From the following line, we can see that it reads the file specified.

read(3, "root:x:0:0::/root:/bin/bash\nnobo"..., 131072) = 2236
...

~ > du -sb /etc/passwd
2236    /etc/passwd

And the file size is also in the read syscall. We can also see the write call with the same file size to the stdout.

I learned man page sections and what the page numbers mean. Check man 2 syscalls to get a list of system calls.

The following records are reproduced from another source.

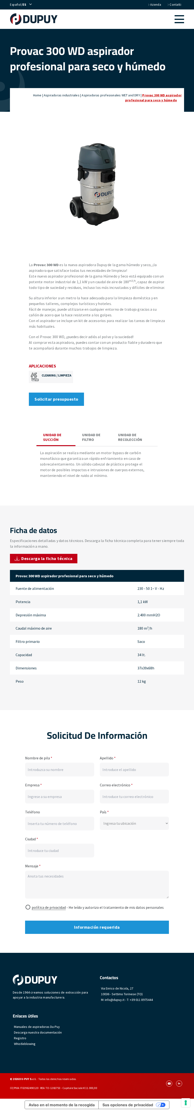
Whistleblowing (24, 1044)
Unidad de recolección (130, 437)
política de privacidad (49, 907)
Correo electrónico (116, 785)
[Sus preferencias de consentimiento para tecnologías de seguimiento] (185, 1102)
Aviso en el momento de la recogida (62, 1104)
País (104, 812)
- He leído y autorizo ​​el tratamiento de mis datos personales (98, 907)
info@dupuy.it (114, 1000)
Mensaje (33, 866)
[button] (120, 19)
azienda (155, 5)
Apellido (108, 758)
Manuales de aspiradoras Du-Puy (37, 1027)
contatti (175, 5)
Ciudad (31, 839)
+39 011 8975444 (141, 1000)
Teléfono (32, 812)
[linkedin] (179, 1083)
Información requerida (97, 927)
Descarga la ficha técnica (47, 558)
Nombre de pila (38, 758)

Every system calls has a number.
You can call it using syscall(n) where n is the syscall number.

System calls

Interfaces for process to call into the OS/kernel. There are over 300 syscalls in Linux.

Signals

A way for OS/kernel to call back into the process.

Signals will pause the process execution and invoke the handler, if custom handler is not defined in the process, then it will call the default action.

SIGKILL (signal 9) and SIGSTOP (signal 19) (this backgrounds the process) cannot be handled.

check man 7 signal or kill -l to see all the signals.

Shared memory

Memory to be shared with other processes.
The file system is at /dev/shm, here you can create the files and mmap it from different processes.

It requires system calls to establish, but once established, communication happens without system calls.

It seems like this /dev/shm thing is related to tmpfs. I looked up info on how to create and manually use it in C, but I can't really find any info on it.

Process Termination

2 ways to terminate

  1. receiving un-handled signal
  2. calling exit() syscall.

Process will remain in zombie state until the parent process wait() on it.